Rocketdyne builds rocket engines for NASA, military rockets and missiles at a sprawling 47-acre facility in Canoga Park. The company is perhaps best known as the maker of the space shuttles' main rocket engines.
Rocketdyne said it had about $750 million in sales last year and has about 2,400 employees nationwide, mostly in California.
Since Rocketdyne's inception, the U.S. space program has been at the core of its business.
Rocketdyne engineers were at the forefront of developing engines in the days of slide rules and drafting tables, before advanced computers took a central role. The company supplied the major engines for the colossal Saturn rocket that put man on the moon.
By 1965, there were about 17,700 people in California working for the company.
At the time, most rocket engines were one-of-a-kind chemistry sets — good for one flight only. But that changed in the early 1970s, when NASA began the space shuttle program. The agency wanted reusable engines to propel the 2,250-ton shuttle assembly as high as 384 miles above Earth.
The company tested its engines in the Santa Susana Mountains, which is now a cleanup site because of health risks associated with soil contaminated by years of rocket and nuclear testing.
The sale of Rocketdyne comes a year after NASA ended its 30-year space shuttle program. Rocketdyne developed, built and refurbished 56 reusable engines for the program in Canoga Park.
The storied site — once swarming with engineers and technicians toiling on various programs — is nearly empty compared with the boom times. The scores of massive machines once humming and churning out parts for spacecraft now sit dormant. Much of the workforce has been moved to a larger facility a few miles away on DeSoto Avenue.
The Rocketdyne sale has been in the offing since March, when parent company United Technologies announced that it needed funds to help finance last year's $16.5-billion purchase of aerospace supplier Goodrich Corp.
GenCorp. said the Rocketdyne purchase price, which is subject to adjustment, is expected to be financed with a combination of cash on hand and issuance of debt. The acquisition still has to clear regulatory approvals before being finalized. The sale is slated to close in the first half of 2013.
Mike Blades, an aerospace analyst with the research firm Frost & Sullivan, said Rocketdyne's price seemed "light" to him. It was expected to fetch about $1 billion, he said.
He also noted that GenCorp is worth about $450 million based on its stock price.
"The company is worth less than what it's paying to acquire Rocketdyne — that's not very common," Blades said. "There would be jobs at risk anyway, but there are a lot more jobs at risk because of the way this thing is set up."

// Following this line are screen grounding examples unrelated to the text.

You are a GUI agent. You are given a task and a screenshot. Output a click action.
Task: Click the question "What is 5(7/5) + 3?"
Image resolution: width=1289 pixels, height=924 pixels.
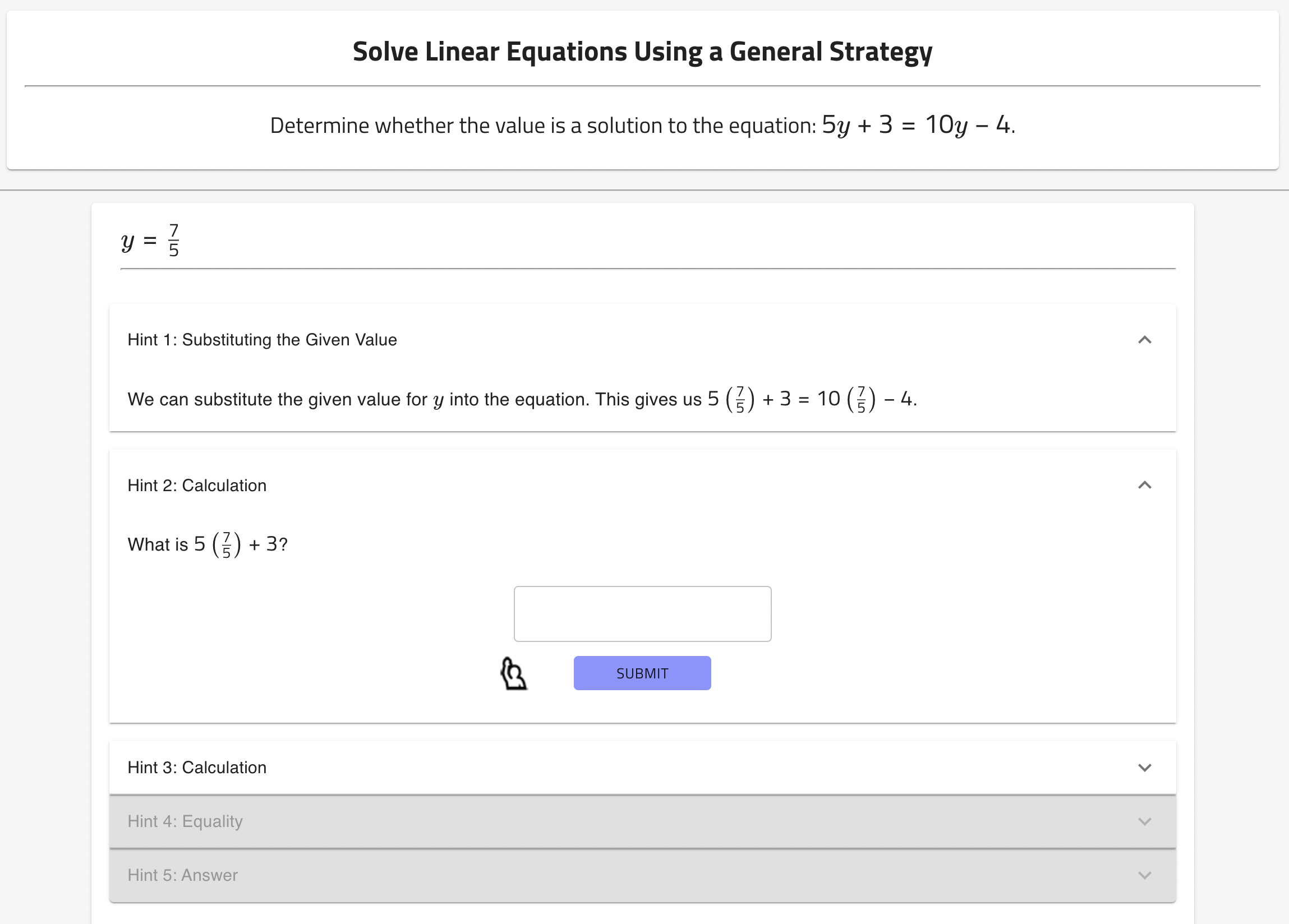click(x=208, y=544)
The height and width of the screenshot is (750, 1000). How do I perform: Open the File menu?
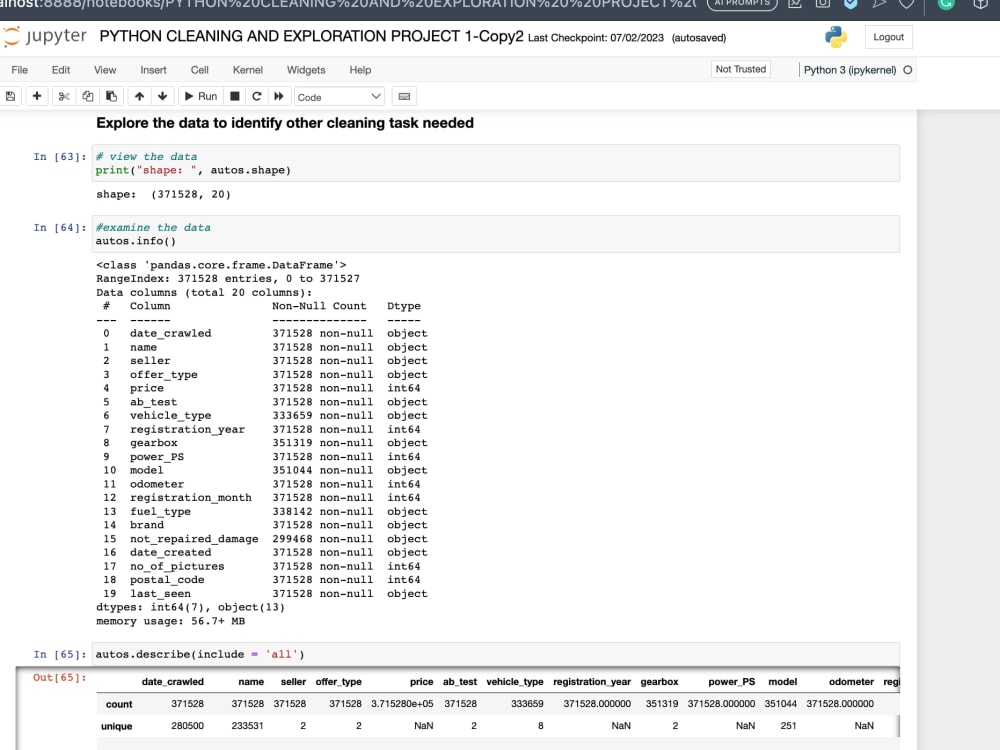click(18, 70)
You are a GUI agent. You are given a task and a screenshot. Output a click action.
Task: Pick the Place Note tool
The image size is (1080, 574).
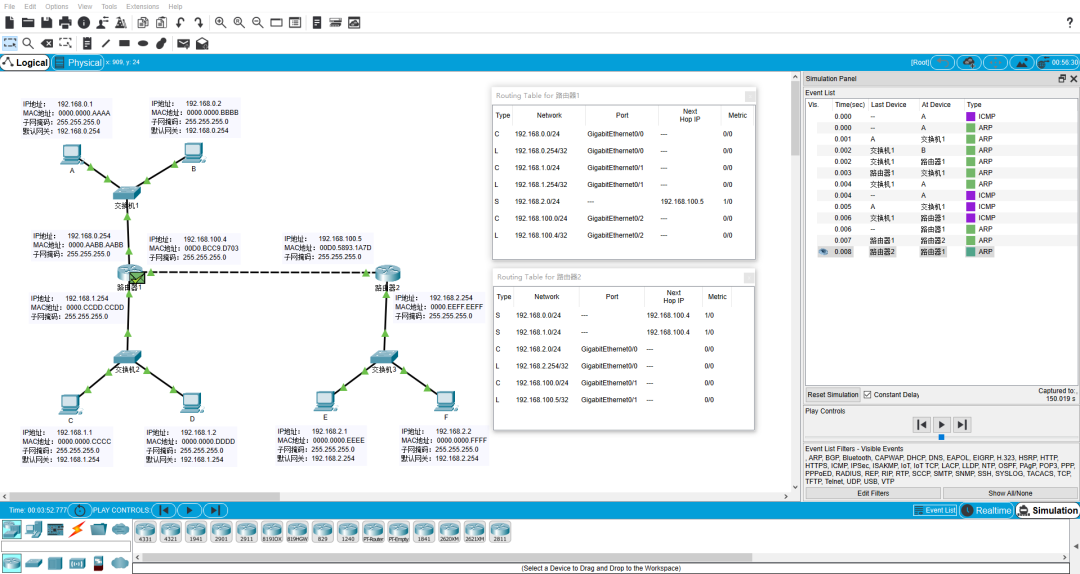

Rocketdyne and GenCorp would not comment beyond prepared statements, which made no mention of jobs.
In the early days of rocketry, a bitter rivalry played out among Aerojet, Pratt & Whitney and Rocketdyne for lucrative U.S. government work. Now the rocket engine makers will compete as one entity in a shifting space industry. NASA and telecommunications companies are increasingly looking to commercial space companies such asSpace Exploration Technologies Corp., or SpaceX, in Hawthorne.

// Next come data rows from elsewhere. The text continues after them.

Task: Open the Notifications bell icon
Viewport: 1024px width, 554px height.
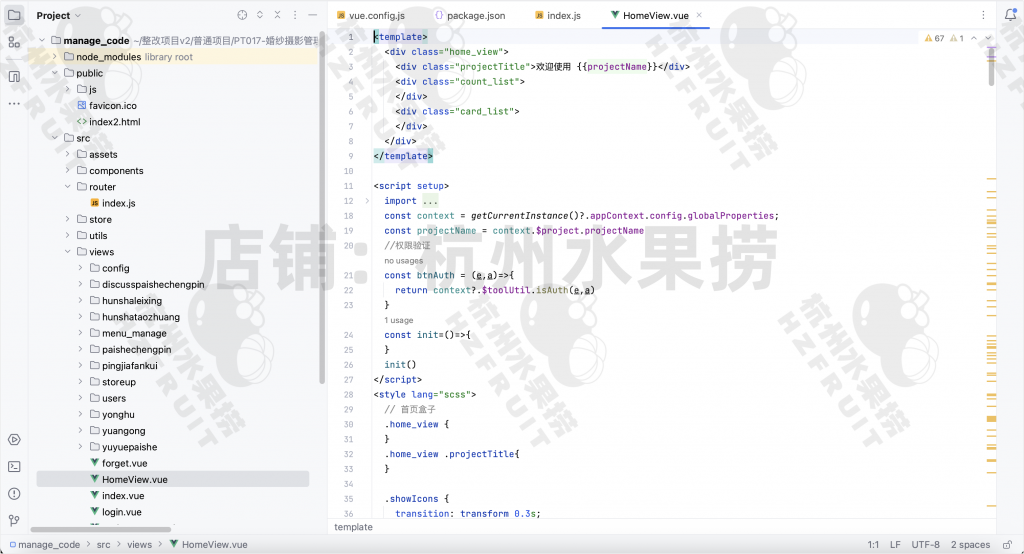Action: click(x=1009, y=16)
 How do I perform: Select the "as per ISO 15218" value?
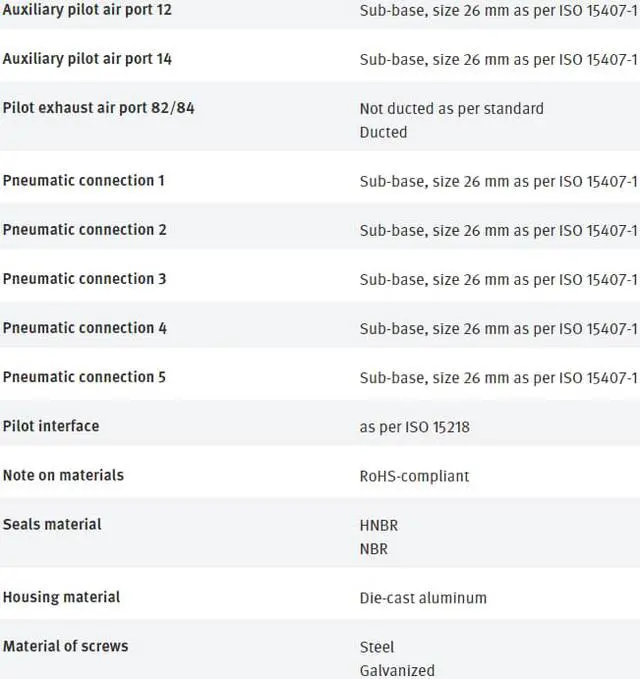(x=414, y=427)
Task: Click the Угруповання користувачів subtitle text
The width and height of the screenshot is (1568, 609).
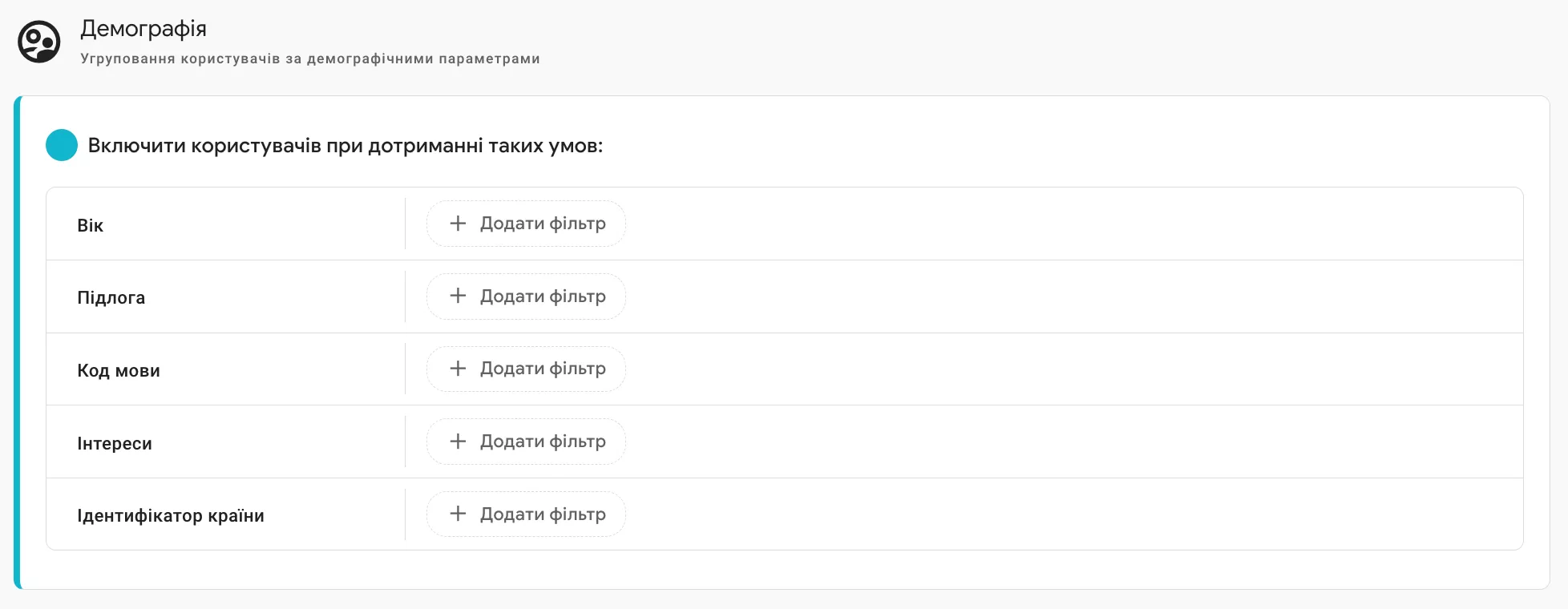Action: (x=309, y=58)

On its own, SpaceX builds its Dragon capsule and the Falcon 9 rocket that lifted the Dragon into orbit. By contrast, the overall design of NASA's previous space-going vehicles and their missions were tightly controlled by the government and contracted to aerospace giants like Rocketdyne.

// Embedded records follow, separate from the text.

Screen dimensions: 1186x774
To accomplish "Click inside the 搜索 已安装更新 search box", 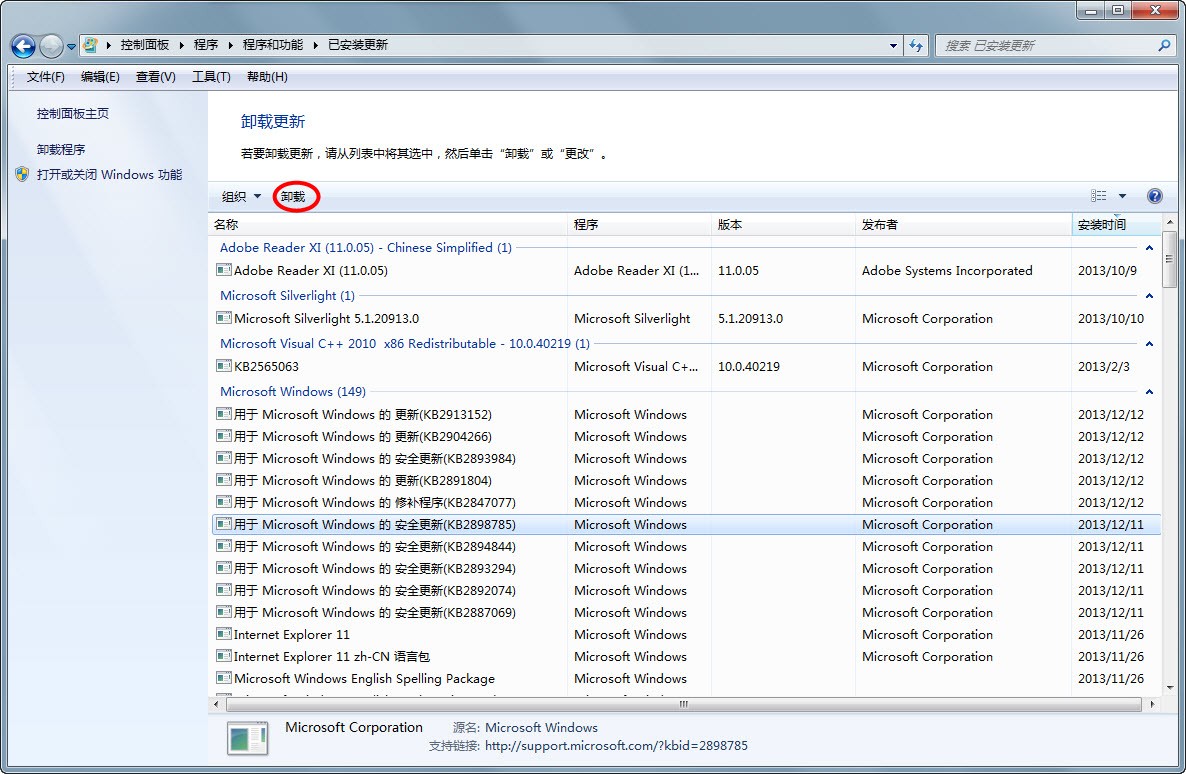I will [1045, 46].
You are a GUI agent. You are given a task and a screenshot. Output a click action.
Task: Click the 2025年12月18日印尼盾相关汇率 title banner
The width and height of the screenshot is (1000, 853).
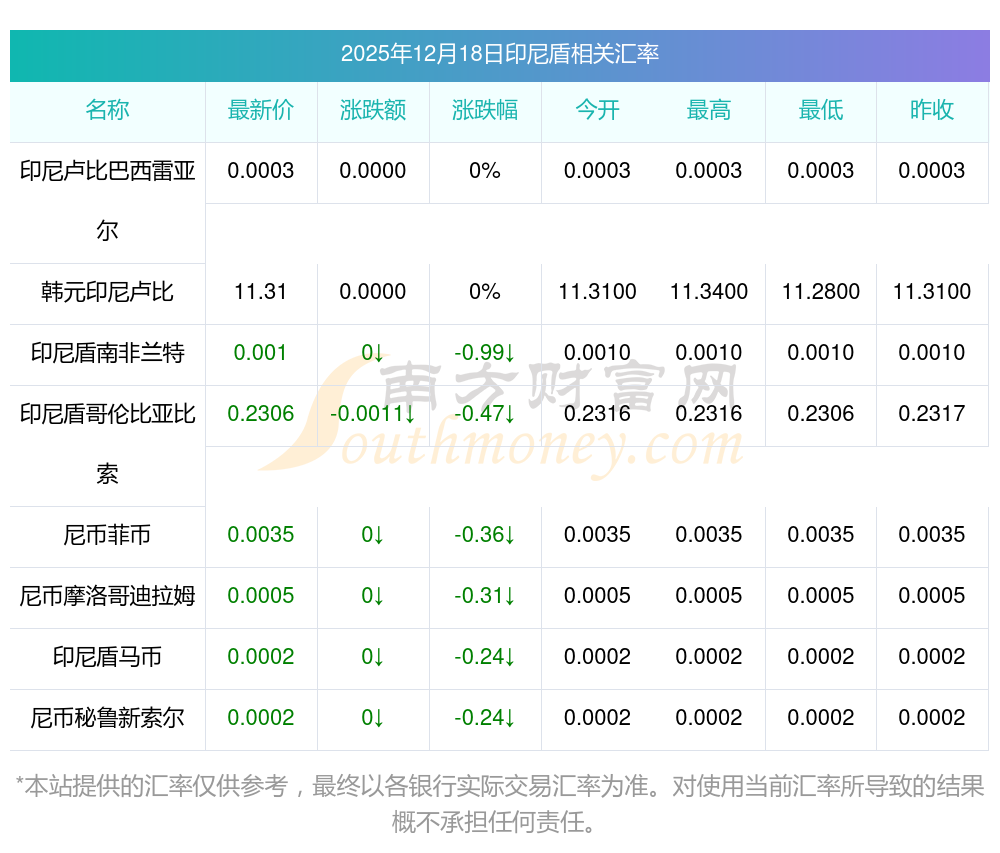point(499,54)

Rocketdyne received good news in September when NASA unveiled its plan to build a heavy launch vehicle capable of sending astronauts beyond low-Earth orbit by 2025. The engine manufacturer will supply both the first- and second-stage liquid hydrogen rockets. But NASA has not provided specific goals or timelines for such missions.
Rocketdyne also still builds engines for Air Force rockets that lift military satellites into orbit.